→ **Exercise aim**: Reproduce the following lines word for word, from the start of the lines through the line containing "Tap the star", both ends included.
# START OF Data section
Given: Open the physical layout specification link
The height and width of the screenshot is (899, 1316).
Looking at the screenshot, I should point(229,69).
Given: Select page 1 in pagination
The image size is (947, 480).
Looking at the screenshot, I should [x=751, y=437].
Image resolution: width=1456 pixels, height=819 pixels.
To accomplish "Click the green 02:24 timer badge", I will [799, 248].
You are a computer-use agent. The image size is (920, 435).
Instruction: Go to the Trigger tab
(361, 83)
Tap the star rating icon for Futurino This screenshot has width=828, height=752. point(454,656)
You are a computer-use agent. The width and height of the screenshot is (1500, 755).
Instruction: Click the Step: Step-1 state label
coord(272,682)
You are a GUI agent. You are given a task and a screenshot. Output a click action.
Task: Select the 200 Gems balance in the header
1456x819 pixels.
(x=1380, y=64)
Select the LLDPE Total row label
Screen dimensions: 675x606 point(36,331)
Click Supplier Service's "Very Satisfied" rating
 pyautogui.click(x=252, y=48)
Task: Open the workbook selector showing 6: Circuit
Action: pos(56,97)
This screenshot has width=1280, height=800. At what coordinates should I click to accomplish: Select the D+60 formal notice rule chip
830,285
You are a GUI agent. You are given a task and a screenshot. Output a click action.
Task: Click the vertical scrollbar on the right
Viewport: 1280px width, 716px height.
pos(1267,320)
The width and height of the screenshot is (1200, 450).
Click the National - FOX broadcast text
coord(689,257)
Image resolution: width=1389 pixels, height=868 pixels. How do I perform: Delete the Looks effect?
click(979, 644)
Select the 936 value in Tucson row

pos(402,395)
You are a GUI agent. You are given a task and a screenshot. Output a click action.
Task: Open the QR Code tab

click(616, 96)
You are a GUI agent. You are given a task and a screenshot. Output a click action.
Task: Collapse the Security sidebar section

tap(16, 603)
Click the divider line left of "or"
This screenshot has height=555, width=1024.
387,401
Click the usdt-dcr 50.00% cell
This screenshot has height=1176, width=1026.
# END OF Data section
→ **Result below**:
Given: Open the physical layout specification link
The height and width of the screenshot is (899, 1316).
Looking at the screenshot, I should point(229,69).
Given: Select page 1 in pagination
The image size is (947, 480).
Looking at the screenshot, I should [x=751, y=437].
Image resolution: width=1456 pixels, height=819 pixels.
To accomplish "Click the green 02:24 timer badge", I will [799, 248].
You are a computer-use agent. The image size is (920, 435).
Instruction: Go to the Trigger tab
(361, 83)
Tap the star rating icon for Futurino This screenshot has width=828, height=752. point(454,656)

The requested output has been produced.